Ms. Fieguth said it was good for members of her diocese to see “how the money that is sent from the pews from our Anglican parishes in Canada is really put to good use.”
While in Kenya, the delegation also had a chance to meet Kenyans living with HIV and AIDS, as well as orphans of the victims. Ms. Fieguth was struck by the story of Charity, 21, who cares for her two-year-old daughter and six other siblings since both her parents have died of AIDS. “She’s gotten an offer of marriage from a man who could provide for her but she felt like she was in a dilemma because it was not fair to ask him to take on all her siblings as well,” she said. “The relatives weren’t willing to take on all the children and so here she was, at her young age, feeling so responsible for so many people, not really knowing what to do about it.”
Ms.
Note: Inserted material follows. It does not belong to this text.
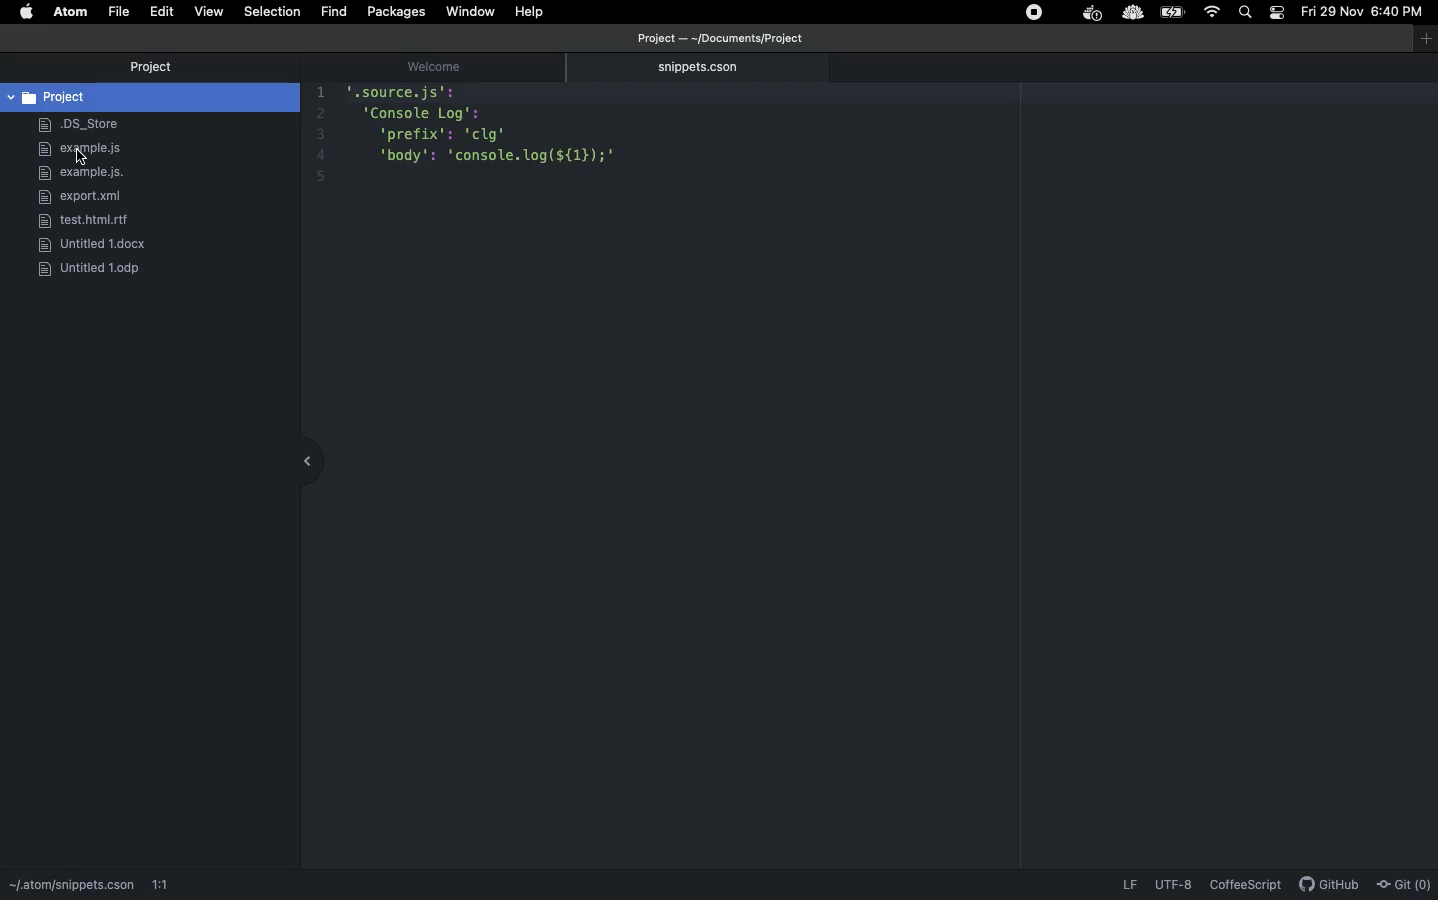 This screenshot has height=900, width=1438. Describe the element at coordinates (1327, 885) in the screenshot. I see `GitHub` at that location.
Baskin, whose visit to Kenya was her first, said she was humbled when people thanked them for coming “because we’re representing the church and the funding that’s supporting the staff that’s supporting them.” She said that the delegation had felt that it was them who should be thankful for the experience. “How do you tell folks that in their experiences they’re changing who we are and how we see the world?”
Ms. Baskin said the delegation left “with a much clearer sense of what HIV/AIDS work is being done in Kenya both generally and specifically by the Anglican Church of Kenya and how that is supported by their dollars and work through the Primate’s Fund.”